Справившись с поручением, девушка вернулась в кухню. После ужина бабки-сестры чаевничали. Много чаю пили, говорят, Ярославские – все водохлебы. Третий чайник уж вскипятили. Пока новостями поделились, про родственников побеседовали, молодость повспоминали. Лена терпеливо слушала и ждала, когда баба Нина начнет байки травить. Для курсовой эти истории – самый сок, да еще из первых рук, не откуда-то, а от родственницы! Это было особенно ценно…
– Вышла Тоня из дому, по сторонам смотрит, а дочку глазами не находит. За калитку пошла, а она тут под кустами сидит, с куклами кашу варит.
Так время шло, к Тоне с Аленой все уже привыкли. Ну, живет одна и ладно. Наши-то мужики сначала к ней лыжи навострили, да только не вышло у них ничего. Отворот-поворот всем дала. За это бабы ее зауважали, потому, как и женатые пытались. У нас тут все как на ладони, все всё друг про друга знают.

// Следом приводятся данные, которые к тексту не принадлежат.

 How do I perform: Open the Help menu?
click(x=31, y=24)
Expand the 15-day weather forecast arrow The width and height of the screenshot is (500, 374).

Как-то раз Василий провожал меня домой, через лес, как обычно, а идти как раз мимо их дома. Мы молодые были, время не замечали, но я старалась родителей не волновать. Мать больно серчала, когда я затемно домой приходила. Кричала, ругалась "в подоле принесешь!" Так вот, в тот раз мы заранее пошли, часов в восемь, пока светло. До нас и идти-то недалеко было, да мы все дорогу растягивали, чтобы подольше вместе побыть. Летний туман опустился на землю, плотным полотном застелил все вокруг – деревню, поле и лес с прудом. Последние лучи заходящего солнца окрашивали его так, что казалось, будто это оранжевое верблюжье одеяло. Красота, как сейчас помню, с одной стороны солнце садится, с другой стороны уж луна показалась, краснощекая.
Подходим мы уже к лесу и видим, Аленка у самого его стоит, в одной руке кукла, а другой она машет, будто кого с собой зовет или разговаривает. И Тони рядом нет, одна девочка совсем. Мы, ясное дело, ее за ручки и к дому повели, да Тоне рассказали, что, мол, уйдет в лес, такая маленькая, дороги назад не найдет.